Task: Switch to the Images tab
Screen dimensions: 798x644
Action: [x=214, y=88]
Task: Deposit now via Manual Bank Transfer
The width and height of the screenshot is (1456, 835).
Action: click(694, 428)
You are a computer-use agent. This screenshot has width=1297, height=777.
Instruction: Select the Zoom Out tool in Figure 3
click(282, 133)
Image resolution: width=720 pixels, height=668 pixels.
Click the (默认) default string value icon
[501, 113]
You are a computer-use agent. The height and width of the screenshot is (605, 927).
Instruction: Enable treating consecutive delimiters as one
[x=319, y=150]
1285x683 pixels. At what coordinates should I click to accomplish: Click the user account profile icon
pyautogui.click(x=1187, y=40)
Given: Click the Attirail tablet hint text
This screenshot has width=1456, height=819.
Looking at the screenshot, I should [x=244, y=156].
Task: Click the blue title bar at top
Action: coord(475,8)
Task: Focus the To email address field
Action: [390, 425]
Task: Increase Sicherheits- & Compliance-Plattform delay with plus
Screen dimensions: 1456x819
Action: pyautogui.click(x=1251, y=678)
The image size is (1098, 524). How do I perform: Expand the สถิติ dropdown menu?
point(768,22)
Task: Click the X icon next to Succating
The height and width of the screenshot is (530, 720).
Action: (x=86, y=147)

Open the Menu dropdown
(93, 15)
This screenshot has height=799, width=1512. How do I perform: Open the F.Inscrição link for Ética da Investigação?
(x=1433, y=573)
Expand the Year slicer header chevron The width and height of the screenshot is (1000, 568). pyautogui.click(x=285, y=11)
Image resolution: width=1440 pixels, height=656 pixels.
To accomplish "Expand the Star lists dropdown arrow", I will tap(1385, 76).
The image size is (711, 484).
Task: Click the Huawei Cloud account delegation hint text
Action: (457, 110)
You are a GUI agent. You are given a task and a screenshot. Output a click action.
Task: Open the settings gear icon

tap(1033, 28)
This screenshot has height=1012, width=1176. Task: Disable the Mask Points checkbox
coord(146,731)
# # # # # # #
# Goal of the exercise
Each line from the one containing "You are a GUI" through the end of the material must be returned exactly; no other line should appear.

# Output of the task
You are a GUI agent. You are given a task and a screenshot. Output a click action.
Task: Open the settings gear icon

tap(1033, 28)
This screenshot has height=1012, width=1176. Task: Disable the Mask Points checkbox
coord(146,731)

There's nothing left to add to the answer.